ABOUT THIS TASK: Leave out the pictures and print the rest of the entries exactly as they stand.

Content starts

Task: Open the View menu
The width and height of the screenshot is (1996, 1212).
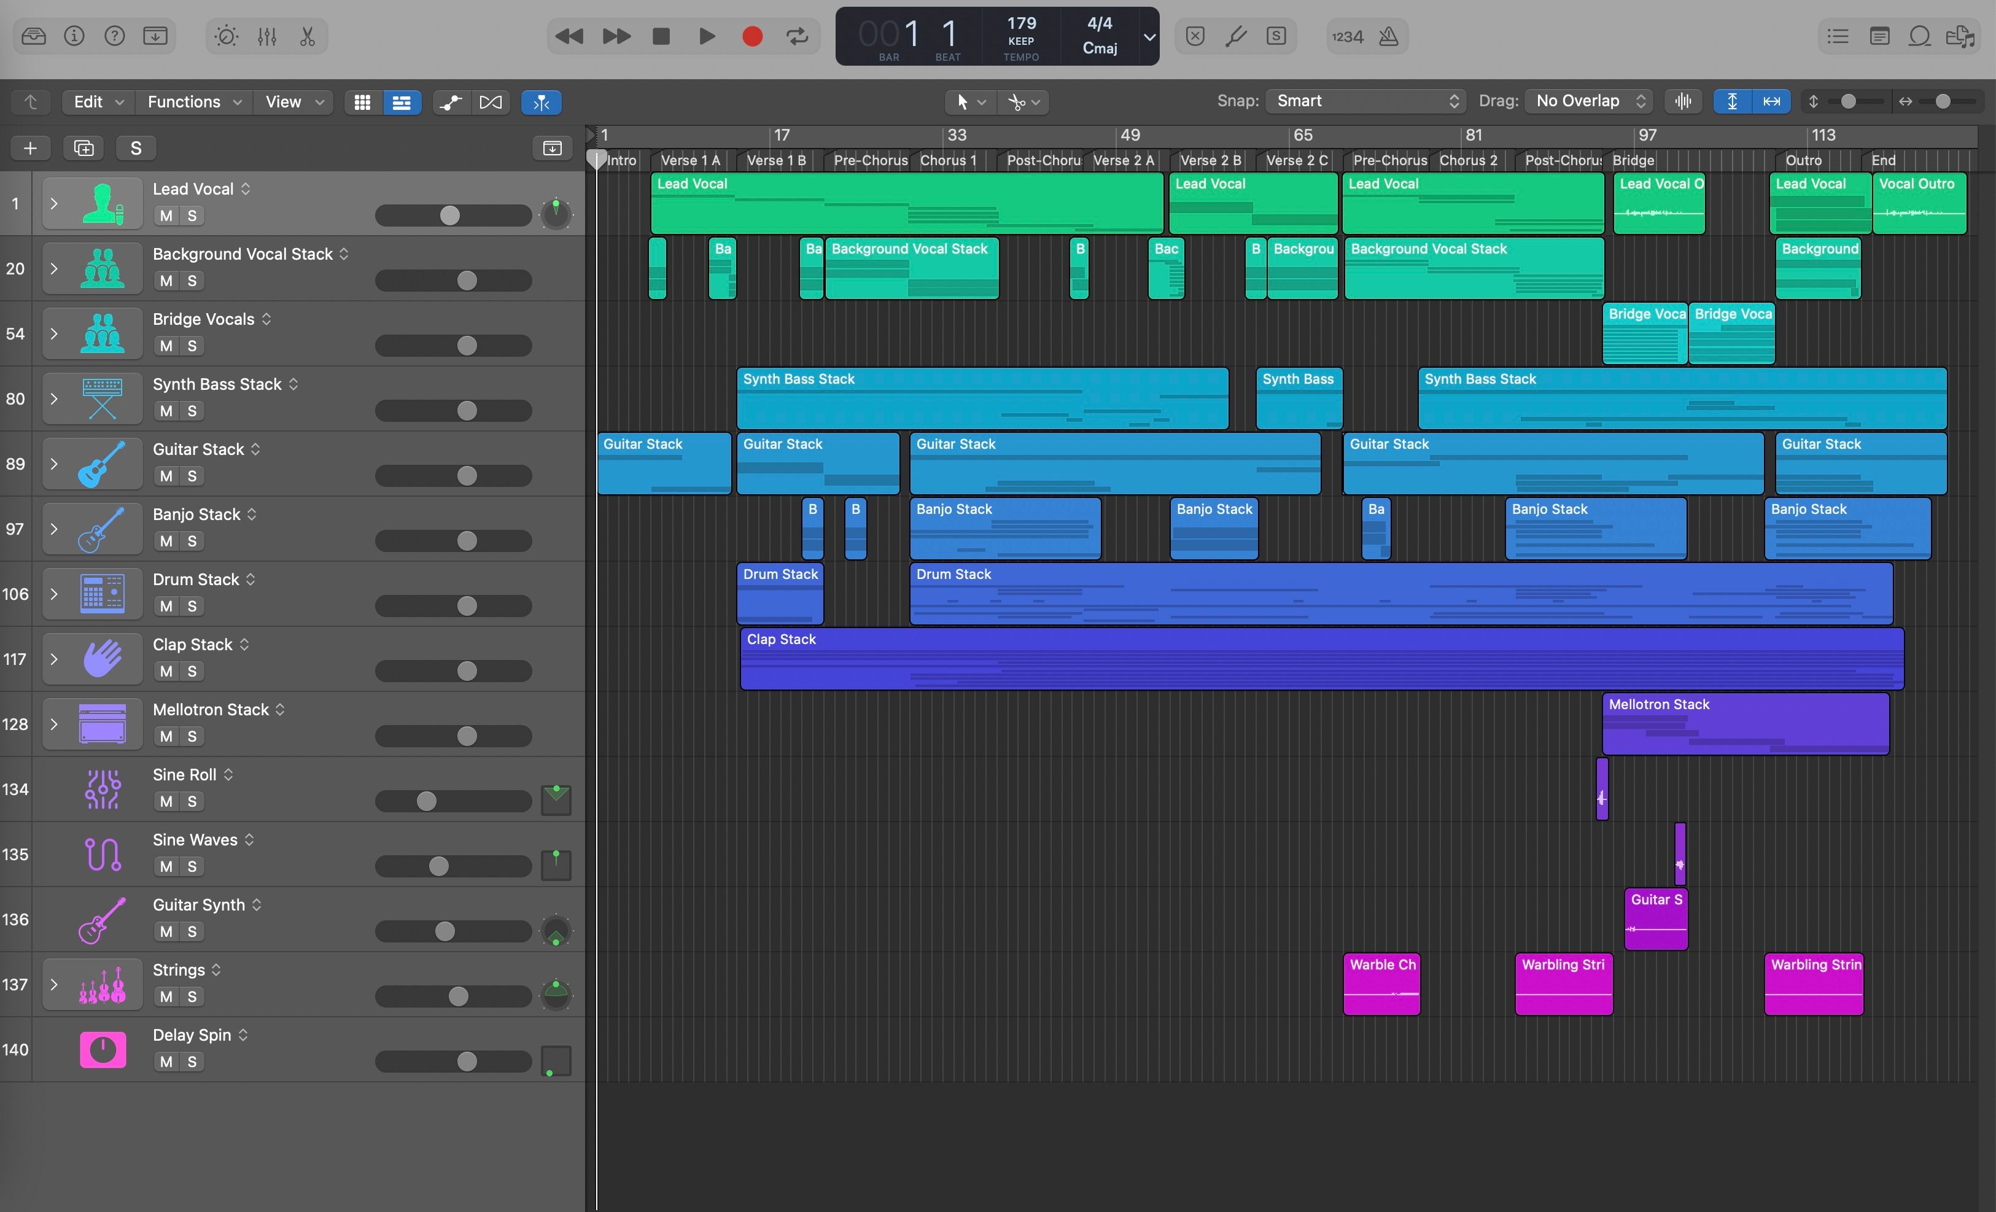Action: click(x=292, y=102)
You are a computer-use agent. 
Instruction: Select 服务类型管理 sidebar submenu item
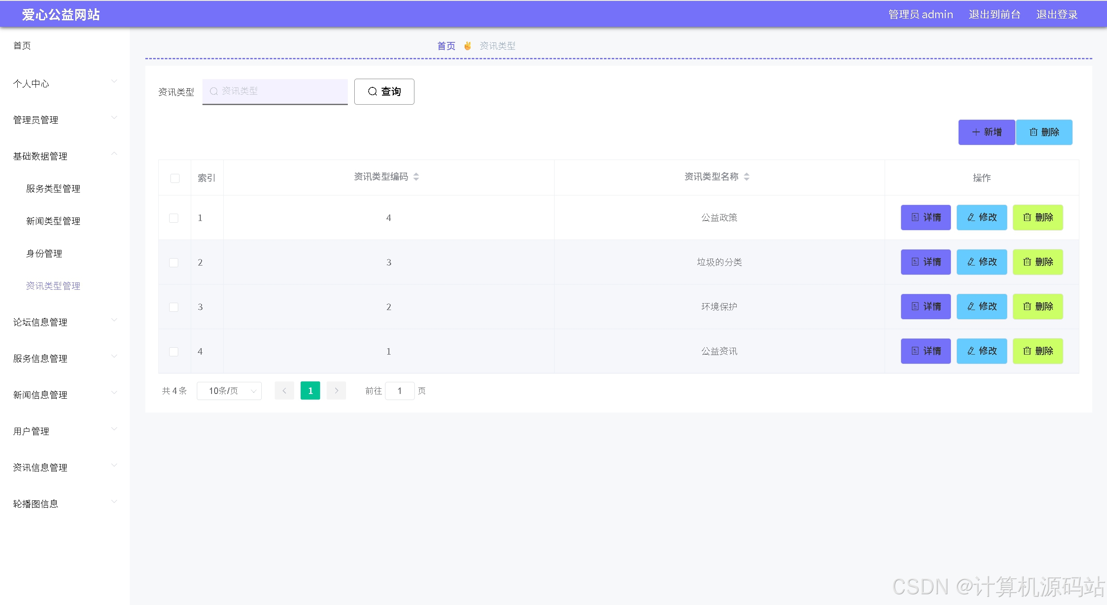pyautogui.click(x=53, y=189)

Content ends

TASK RESULT:
Task: Open the View menu
The width and height of the screenshot is (1996, 1212).
Action: click(x=292, y=102)
You are a computer-use agent. 
Instruction: Select 服务类型管理 sidebar submenu item
pyautogui.click(x=53, y=189)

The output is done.